_Set exercise_
Return each line of the listing below that contains the word "star".

_Entries supplied_
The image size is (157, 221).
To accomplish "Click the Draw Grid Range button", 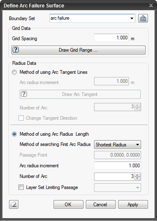I will coord(79,50).
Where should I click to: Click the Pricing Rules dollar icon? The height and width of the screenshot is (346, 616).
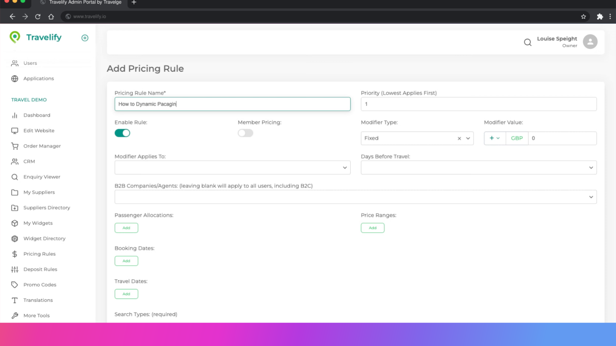(x=15, y=254)
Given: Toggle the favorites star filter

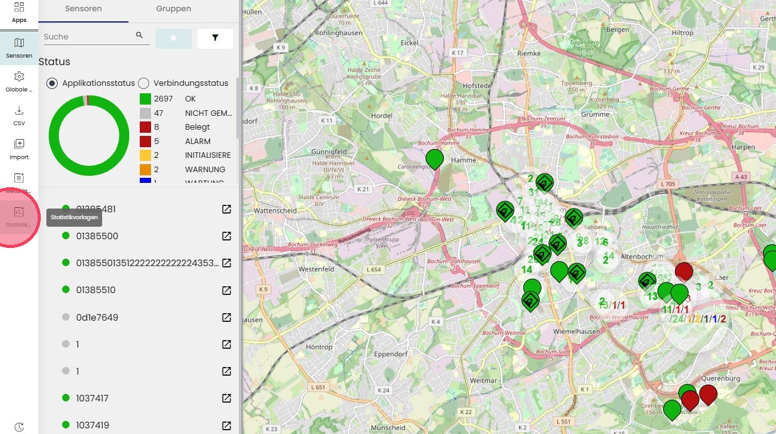Looking at the screenshot, I should (x=174, y=38).
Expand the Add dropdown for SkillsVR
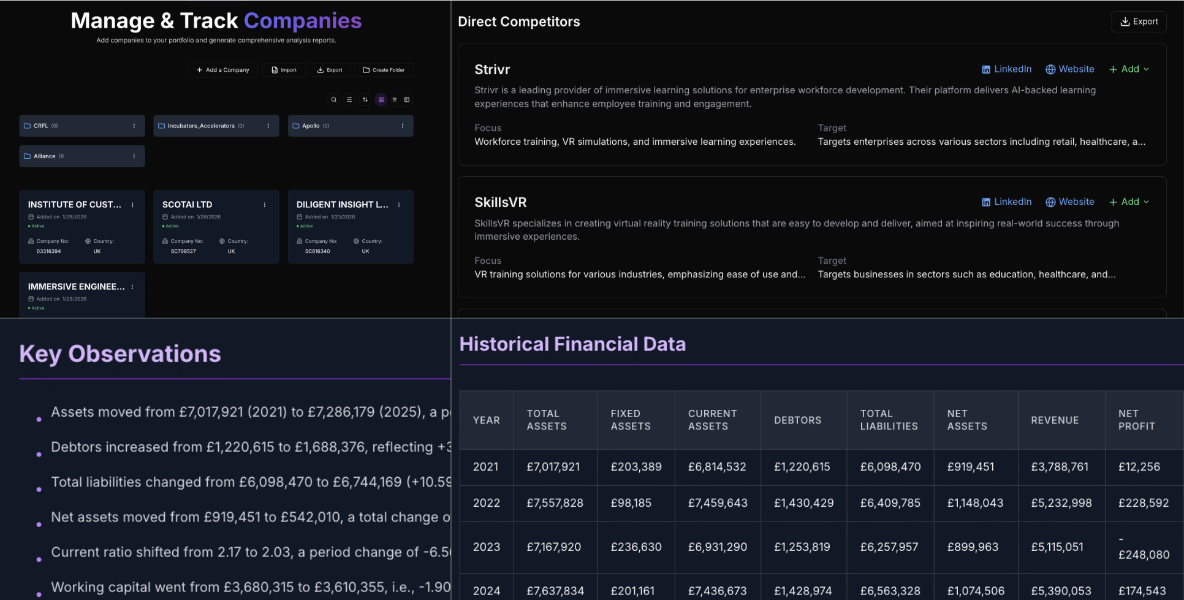 [1129, 202]
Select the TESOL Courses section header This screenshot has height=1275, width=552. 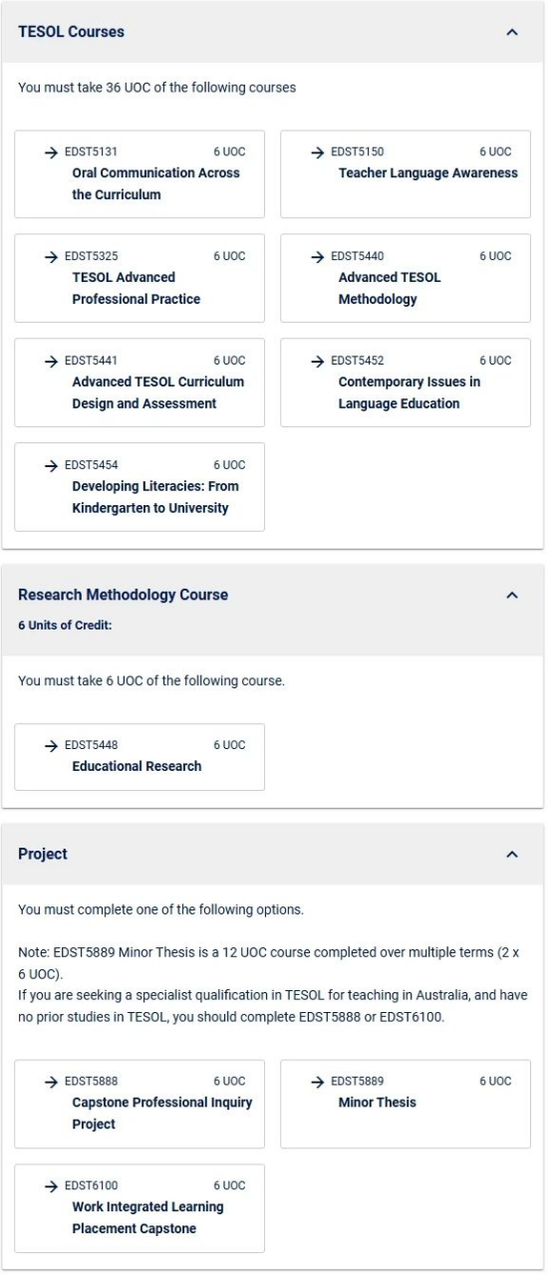(273, 32)
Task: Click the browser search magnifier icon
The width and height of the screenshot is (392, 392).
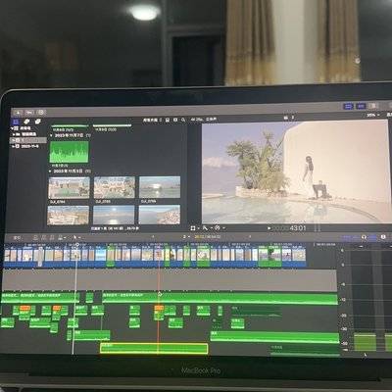Action: [x=183, y=120]
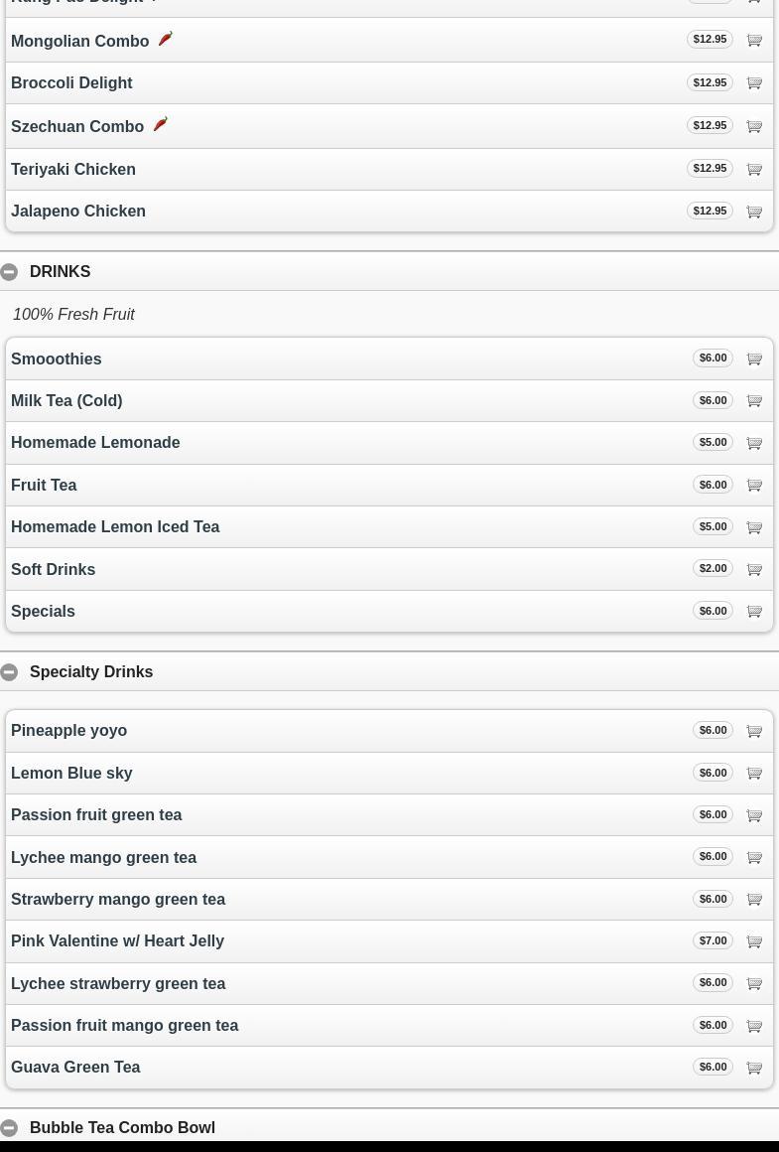Add Pineapple yoyo to cart

point(754,731)
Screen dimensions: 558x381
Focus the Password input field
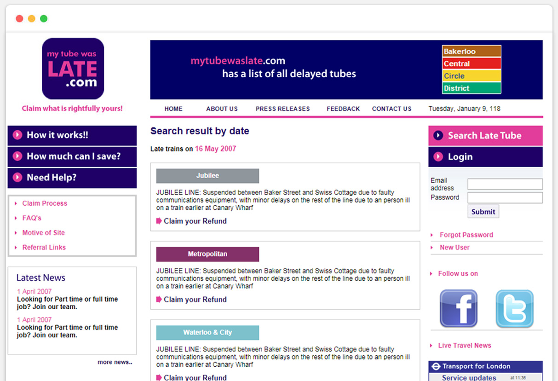click(505, 198)
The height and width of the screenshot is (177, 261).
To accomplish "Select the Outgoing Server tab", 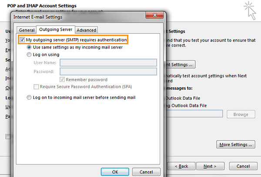I will [56, 30].
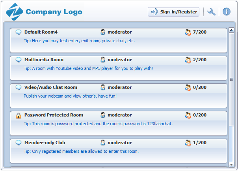Open settings with the wrench icon
Viewport: 238px width, 171px height.
click(212, 12)
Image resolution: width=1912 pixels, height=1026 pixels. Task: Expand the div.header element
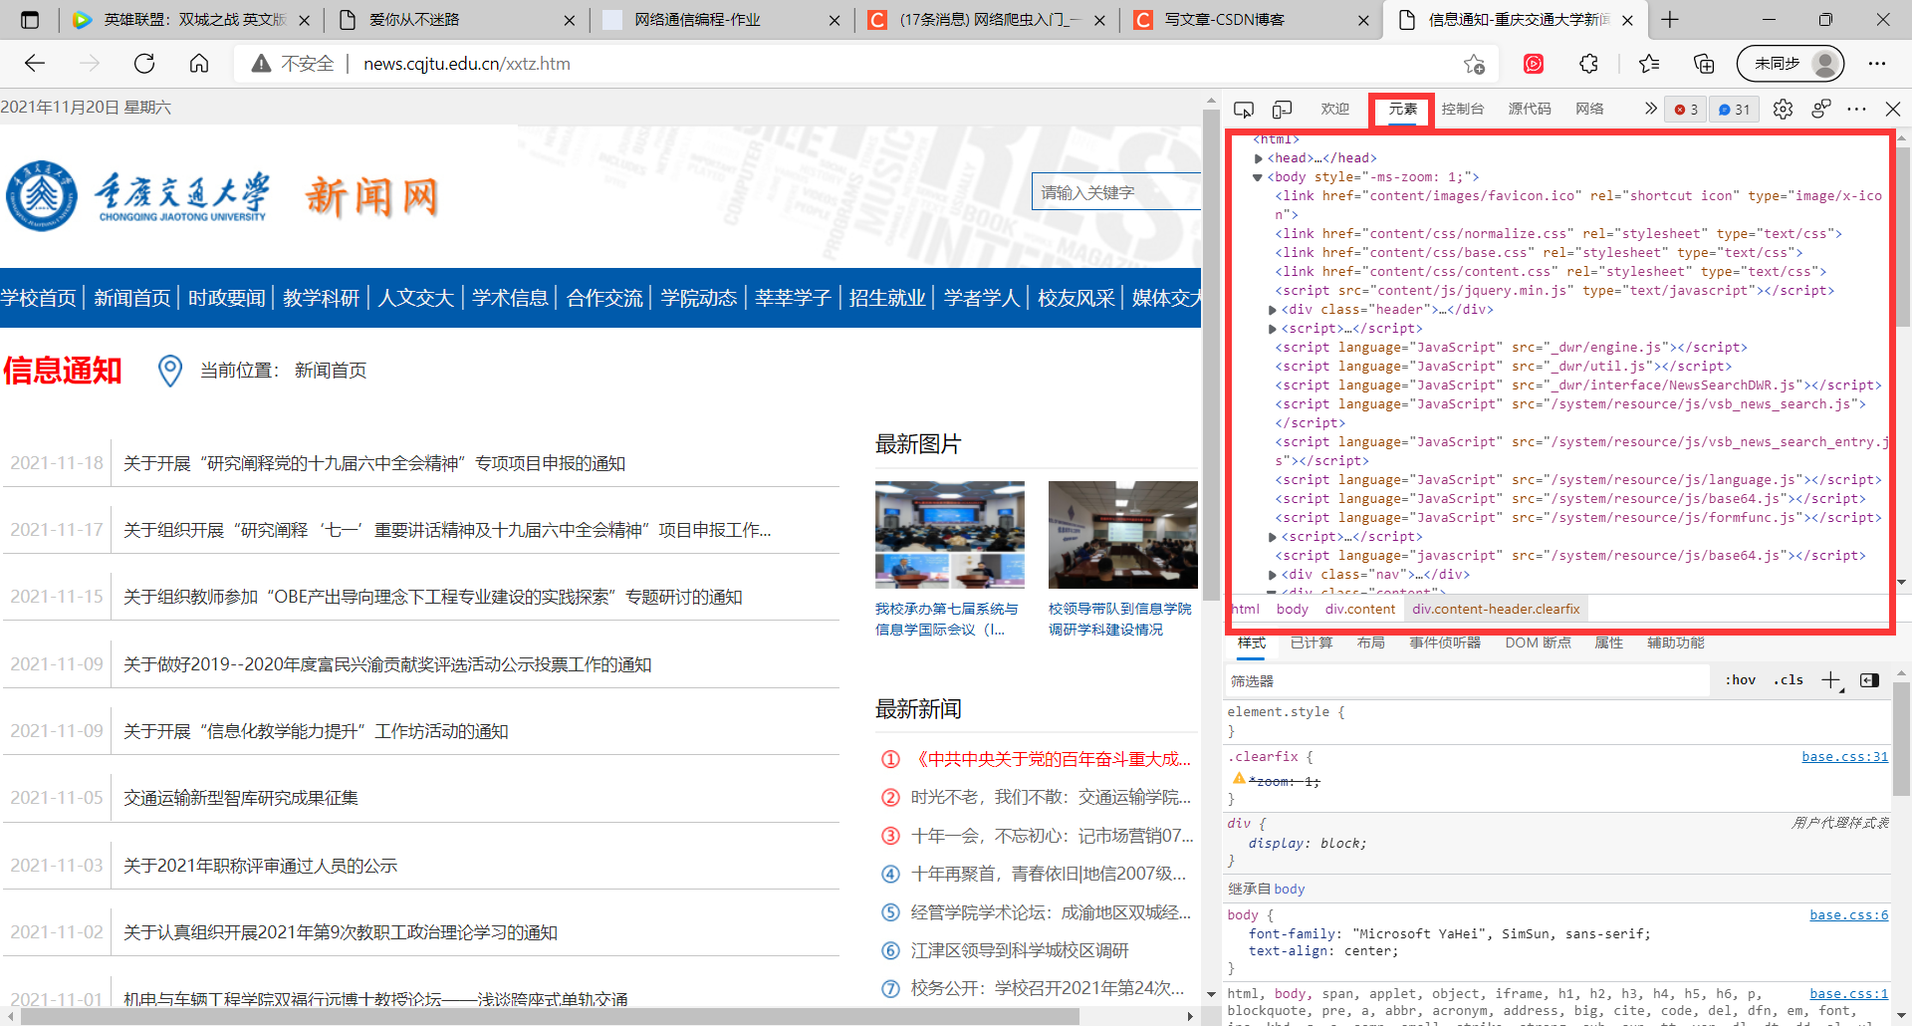[1273, 309]
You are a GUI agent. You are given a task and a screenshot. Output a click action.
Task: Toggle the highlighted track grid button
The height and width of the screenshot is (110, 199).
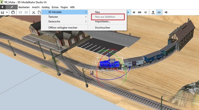[159, 12]
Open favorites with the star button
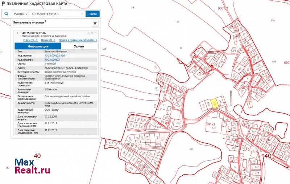 coord(95,23)
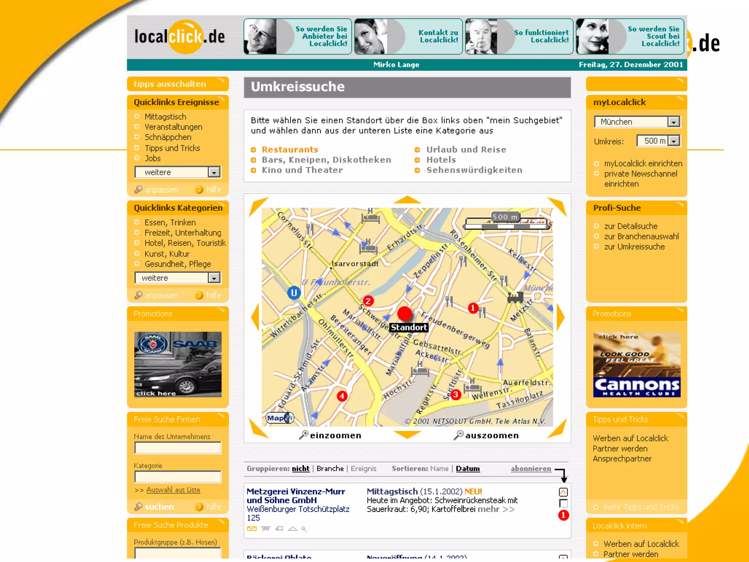The image size is (749, 562).
Task: Expand the weitere dropdown under Quicklinks Ereignisse
Action: (x=214, y=172)
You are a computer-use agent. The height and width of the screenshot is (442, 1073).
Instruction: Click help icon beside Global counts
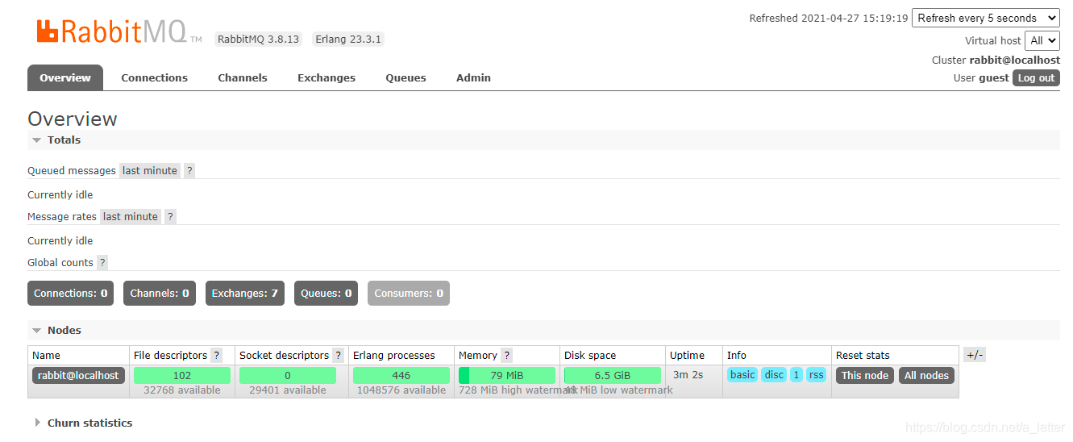[x=102, y=262]
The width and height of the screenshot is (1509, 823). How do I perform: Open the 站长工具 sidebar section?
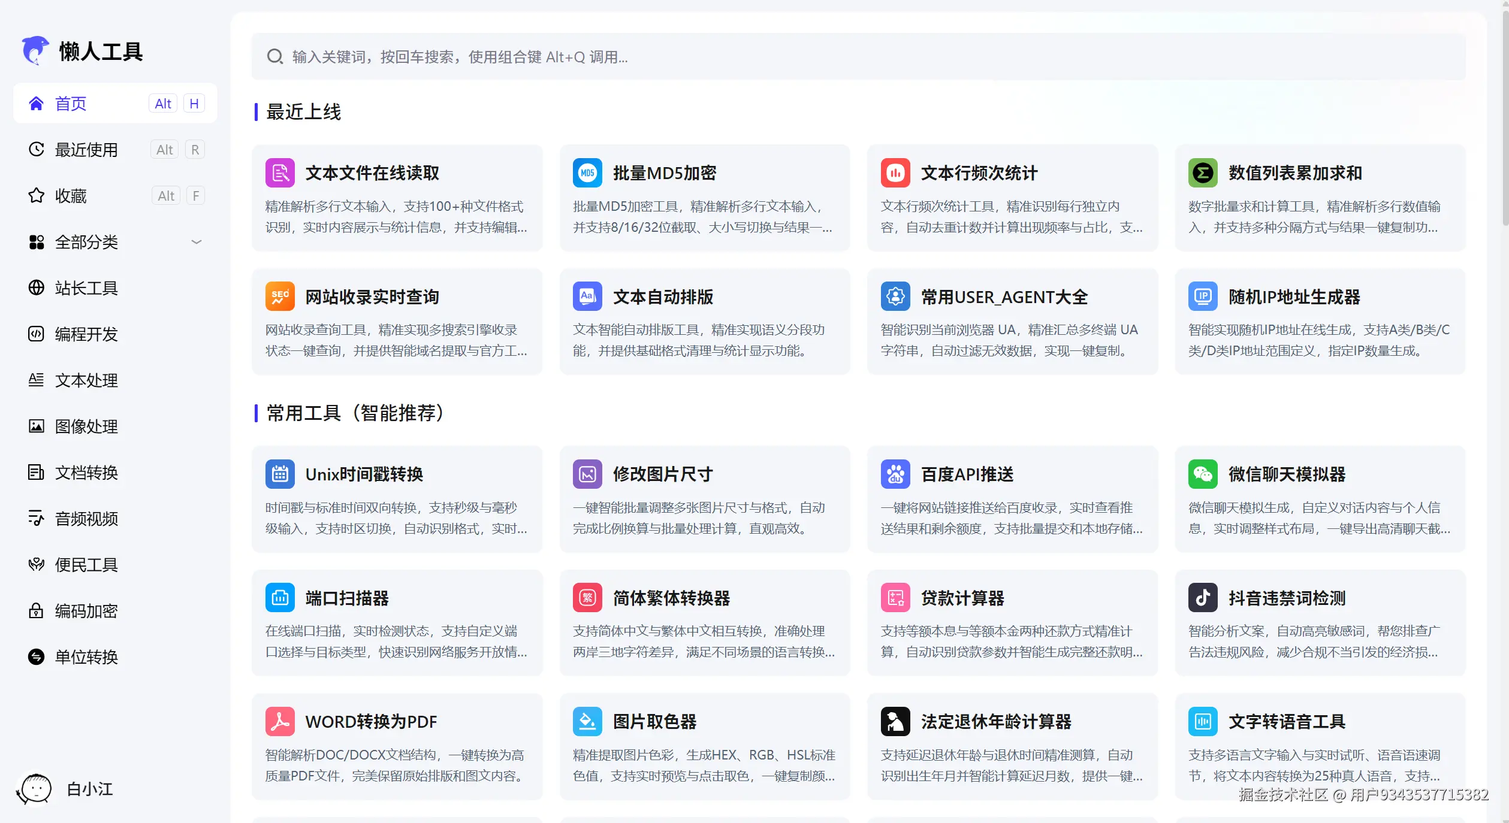click(86, 288)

_Solution to this exercise_
Given: Toggle the favorites star filter
Open favorites with the star button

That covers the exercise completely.